1957 collection of short stories by August Derleth

The Survivor and Others is a collection of fantasy and horror short stories by American writer August Derleth. It was released in an edition of 2,096 copies. It was reissued in paperback by Ballantine Books in 1962 and 1971. The stories were based on and inspired by unused ideas of H. P. Lovecraft, and billed as "posthumous collaborations" with him. Derleth was in fact Lovecraft's literary executor after the latter's death in 1937.

==Contents==
- "The Survivor"
- "Wentworth's Day"
- "The Peabody Heritage"
- "The Gable Window"
- "The Ancestor"
- "The Shadow Out of Space"
- "The Lamp of Alhazred"

Except as noted, the stories were original to this volume. "The Survivor" had been published originally in the July 1954 issue of Weird Tales. "The Gable Window" had appeared in the May 1957 issue of the science fiction/fantasy pulp Saturn under the title of "The Murky Glass".

==Reception==
Anthony Boucher noted wryly that "I can't help feeling that H.P.L. knew very well what he was doing when he left the outlines uncompleted,"with the exception of "The Lamp of Alhazred," in which, according to him, "with a flash of inspiration" Derleth introduced Lovecraft as a character and produced "a warmly moving tribute." Floyd C. Gale of Galaxy Science Fiction said that except for "The Shadow Out of Space" "Derleth generates unintended humor in most of his reconstructions", and that "Alhazred" "might aptly have been titled 'Eulogy' ... an idealized version of what Lovecraft's life and death should have been". Avram Davidson concluded that Derleth "does his best to conjure up the late master's prose from its essential salts, but he doesn't make it [...] because he is as sane as they come, and Lovecraft was as nutty as a five-dollar fruitcake."

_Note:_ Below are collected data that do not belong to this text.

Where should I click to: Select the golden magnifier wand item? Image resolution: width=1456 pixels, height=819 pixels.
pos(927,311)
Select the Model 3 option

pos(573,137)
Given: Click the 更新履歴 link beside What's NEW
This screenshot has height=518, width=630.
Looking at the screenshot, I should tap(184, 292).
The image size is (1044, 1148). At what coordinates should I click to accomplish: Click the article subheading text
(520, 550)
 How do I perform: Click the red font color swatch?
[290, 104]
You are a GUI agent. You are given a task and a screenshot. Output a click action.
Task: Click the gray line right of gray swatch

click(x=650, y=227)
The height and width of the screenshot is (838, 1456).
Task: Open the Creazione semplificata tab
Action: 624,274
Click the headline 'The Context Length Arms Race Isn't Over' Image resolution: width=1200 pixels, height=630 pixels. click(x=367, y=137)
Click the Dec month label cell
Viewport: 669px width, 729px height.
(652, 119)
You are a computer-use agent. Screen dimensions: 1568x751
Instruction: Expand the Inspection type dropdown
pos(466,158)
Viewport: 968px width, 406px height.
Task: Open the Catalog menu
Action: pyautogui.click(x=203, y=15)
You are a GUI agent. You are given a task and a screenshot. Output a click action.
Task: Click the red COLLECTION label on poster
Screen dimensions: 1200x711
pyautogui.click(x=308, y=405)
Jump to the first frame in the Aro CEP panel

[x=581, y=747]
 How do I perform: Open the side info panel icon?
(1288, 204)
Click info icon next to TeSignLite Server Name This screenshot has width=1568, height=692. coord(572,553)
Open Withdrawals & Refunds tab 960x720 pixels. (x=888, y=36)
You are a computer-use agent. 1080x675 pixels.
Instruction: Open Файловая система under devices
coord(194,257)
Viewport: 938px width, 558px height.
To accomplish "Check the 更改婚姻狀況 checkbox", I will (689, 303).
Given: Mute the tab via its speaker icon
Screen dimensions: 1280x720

Everett F. Bleiler, noting that several of these pastiches were modeled on published Lovecraft stories, found all were "routine" except the "much more interesting 'The Lamp of Alhazred'".

==Sources==
- Jaffery, Sheldon (1989). "The Arkham House Companion"
- Chalker, Jack L. (1998). "The Science-Fantasy Publishers: A Bibliographic History, 1923-1998"
- Joshi, S.T. (1999). "Sixty Years of Arkham House: A History and Bibliography"
- Nielsen, Leon (2004). "Arkham House Books: A Collector's Guide"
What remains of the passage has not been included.